RECORDS PROVIDED below:

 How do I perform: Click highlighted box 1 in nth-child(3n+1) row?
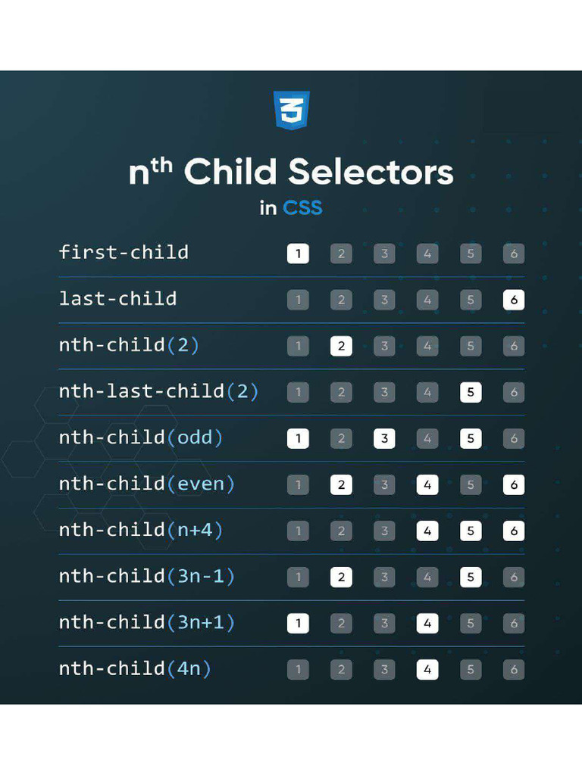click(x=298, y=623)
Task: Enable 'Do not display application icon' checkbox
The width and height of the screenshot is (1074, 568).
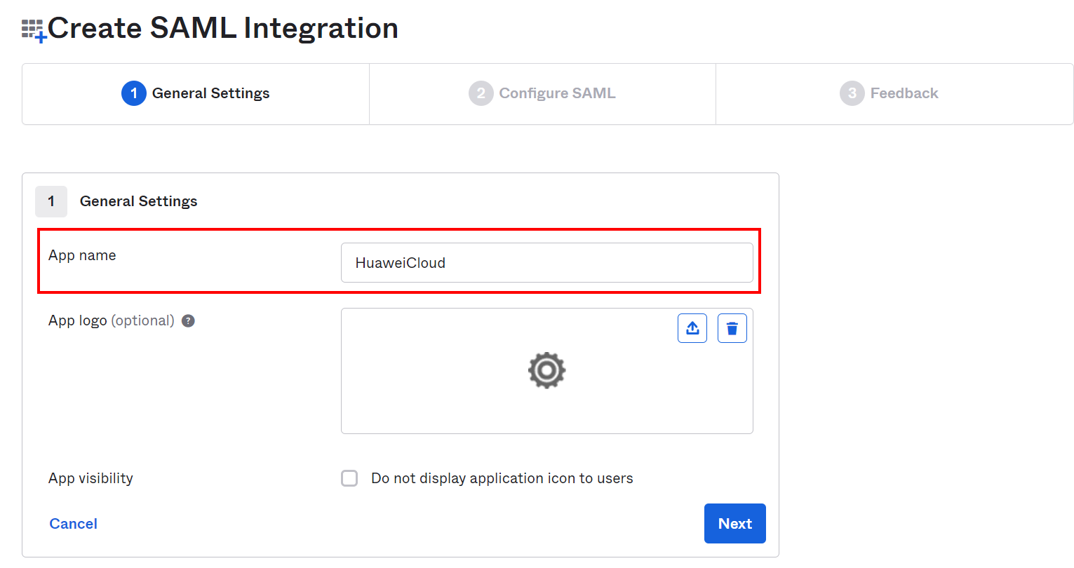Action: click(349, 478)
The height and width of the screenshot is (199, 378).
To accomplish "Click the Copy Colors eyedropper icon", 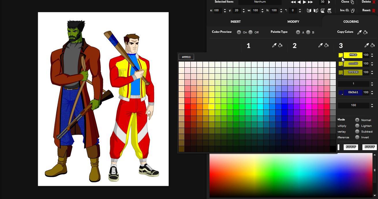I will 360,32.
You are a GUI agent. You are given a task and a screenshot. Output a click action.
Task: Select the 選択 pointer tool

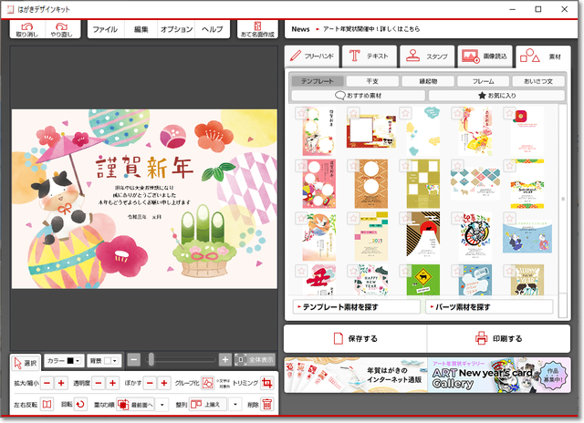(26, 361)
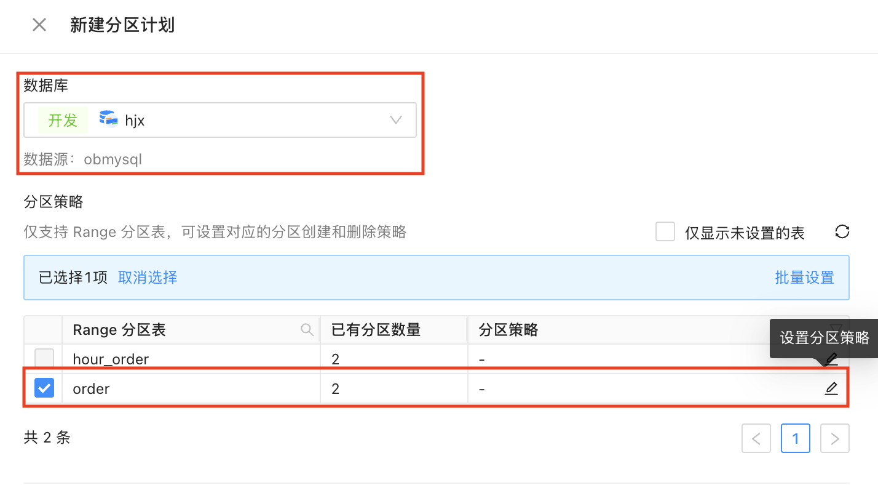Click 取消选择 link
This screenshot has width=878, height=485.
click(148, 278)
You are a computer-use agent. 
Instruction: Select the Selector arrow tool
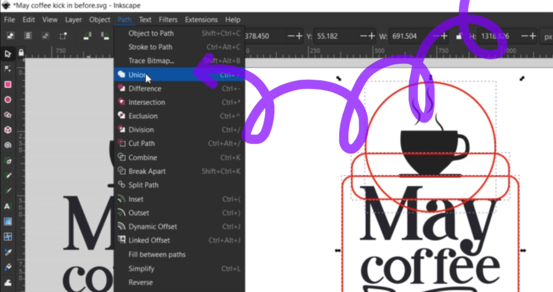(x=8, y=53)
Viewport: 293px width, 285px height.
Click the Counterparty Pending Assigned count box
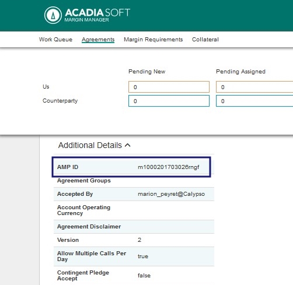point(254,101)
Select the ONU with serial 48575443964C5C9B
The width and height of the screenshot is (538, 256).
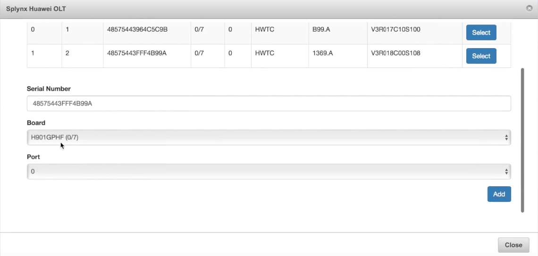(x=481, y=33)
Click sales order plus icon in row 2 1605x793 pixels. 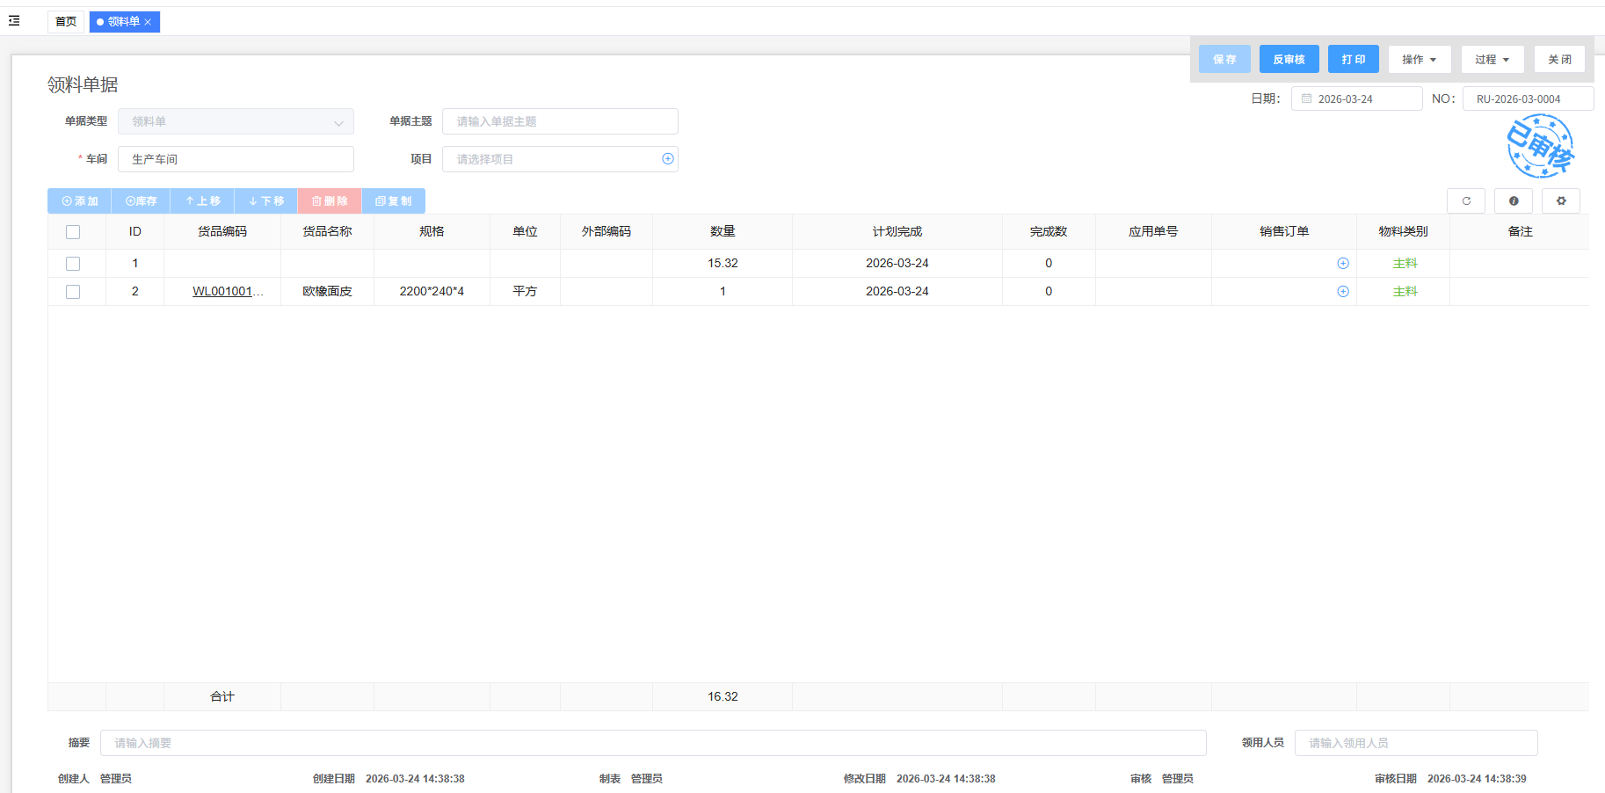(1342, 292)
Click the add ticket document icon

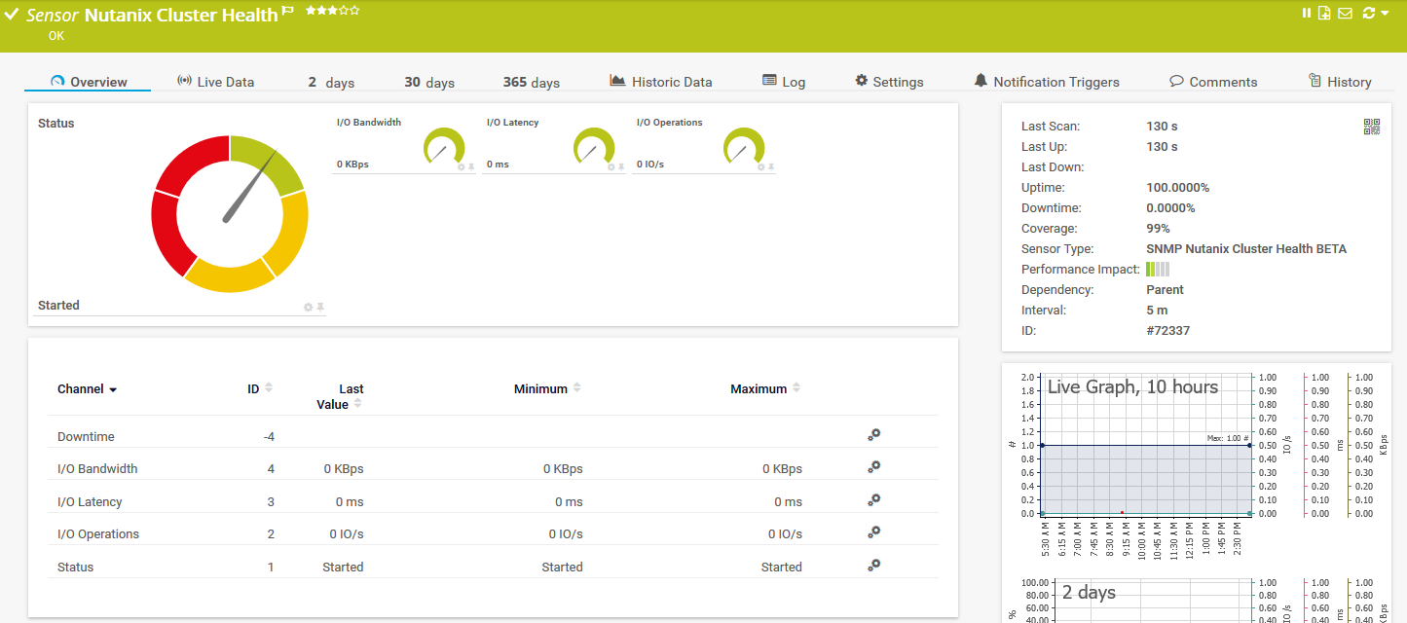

End of RECORDS PROVIDED.

TASK REQUIREMENTS: Go through the entries and copy each line holding the string "agent".

WRITTEN REPLY:
You are a GUI agent. You are given a task and a screenshot. Output a click action.
You are a computer-use agent. 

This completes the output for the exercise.